INSTRUCTIONS TO FOLLOW -
Which lines of the data contain the string "will"? Copy every one.
::::::::::
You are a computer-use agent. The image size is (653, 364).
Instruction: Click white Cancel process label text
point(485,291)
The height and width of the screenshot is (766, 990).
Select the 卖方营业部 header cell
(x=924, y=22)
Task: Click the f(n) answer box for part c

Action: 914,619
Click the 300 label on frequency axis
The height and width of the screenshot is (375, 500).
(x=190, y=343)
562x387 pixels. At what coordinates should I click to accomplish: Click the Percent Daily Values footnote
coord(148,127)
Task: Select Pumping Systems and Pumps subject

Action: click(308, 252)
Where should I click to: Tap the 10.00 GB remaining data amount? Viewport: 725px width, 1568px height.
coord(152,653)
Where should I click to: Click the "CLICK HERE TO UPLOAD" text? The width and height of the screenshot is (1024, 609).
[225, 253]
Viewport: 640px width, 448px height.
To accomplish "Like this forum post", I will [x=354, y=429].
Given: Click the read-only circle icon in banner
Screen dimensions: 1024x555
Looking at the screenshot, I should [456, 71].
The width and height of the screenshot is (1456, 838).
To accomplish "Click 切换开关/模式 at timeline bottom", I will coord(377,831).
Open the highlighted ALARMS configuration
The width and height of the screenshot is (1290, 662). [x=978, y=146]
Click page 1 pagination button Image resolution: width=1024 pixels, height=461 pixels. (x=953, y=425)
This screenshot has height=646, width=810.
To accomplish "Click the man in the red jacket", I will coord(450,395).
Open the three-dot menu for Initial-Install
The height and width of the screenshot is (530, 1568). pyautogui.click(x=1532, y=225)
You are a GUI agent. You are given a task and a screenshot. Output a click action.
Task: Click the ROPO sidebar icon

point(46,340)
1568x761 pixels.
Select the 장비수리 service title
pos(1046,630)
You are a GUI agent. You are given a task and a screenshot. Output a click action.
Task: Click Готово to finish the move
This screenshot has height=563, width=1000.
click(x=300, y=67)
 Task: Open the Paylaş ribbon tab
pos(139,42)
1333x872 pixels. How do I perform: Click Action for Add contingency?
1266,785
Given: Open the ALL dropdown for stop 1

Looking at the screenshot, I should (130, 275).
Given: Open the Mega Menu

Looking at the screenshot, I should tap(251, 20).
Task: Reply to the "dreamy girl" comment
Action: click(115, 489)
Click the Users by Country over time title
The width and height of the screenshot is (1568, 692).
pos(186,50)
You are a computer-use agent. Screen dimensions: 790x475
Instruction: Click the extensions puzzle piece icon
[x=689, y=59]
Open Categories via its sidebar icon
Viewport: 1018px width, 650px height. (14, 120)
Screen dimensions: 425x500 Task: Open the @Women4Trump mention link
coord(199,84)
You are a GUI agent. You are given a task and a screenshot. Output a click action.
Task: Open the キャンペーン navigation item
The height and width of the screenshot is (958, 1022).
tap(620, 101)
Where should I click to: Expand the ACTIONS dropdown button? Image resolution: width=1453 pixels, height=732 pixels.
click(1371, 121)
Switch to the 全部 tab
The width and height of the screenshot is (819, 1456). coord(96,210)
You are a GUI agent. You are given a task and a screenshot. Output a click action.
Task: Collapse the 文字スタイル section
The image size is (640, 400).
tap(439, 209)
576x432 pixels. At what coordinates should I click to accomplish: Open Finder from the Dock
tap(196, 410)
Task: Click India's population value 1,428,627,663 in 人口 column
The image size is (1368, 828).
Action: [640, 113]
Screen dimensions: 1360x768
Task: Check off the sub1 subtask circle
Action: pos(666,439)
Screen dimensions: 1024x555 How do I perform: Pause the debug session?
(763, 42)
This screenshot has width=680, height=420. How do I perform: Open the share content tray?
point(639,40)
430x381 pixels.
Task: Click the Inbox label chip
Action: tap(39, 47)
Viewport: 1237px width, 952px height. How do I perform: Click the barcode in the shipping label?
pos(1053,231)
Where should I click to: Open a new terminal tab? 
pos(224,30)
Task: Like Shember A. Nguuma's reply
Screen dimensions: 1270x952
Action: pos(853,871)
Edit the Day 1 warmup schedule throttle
::::::::::
EXERCISE ANSWER -
To accomplish "Like this forum post", I will [x=354, y=429].
To accomplish "Click 切换开关/模式 at timeline bottom", I will coord(377,831).
To accomplish "Click the man in the red jacket", I will coord(450,395).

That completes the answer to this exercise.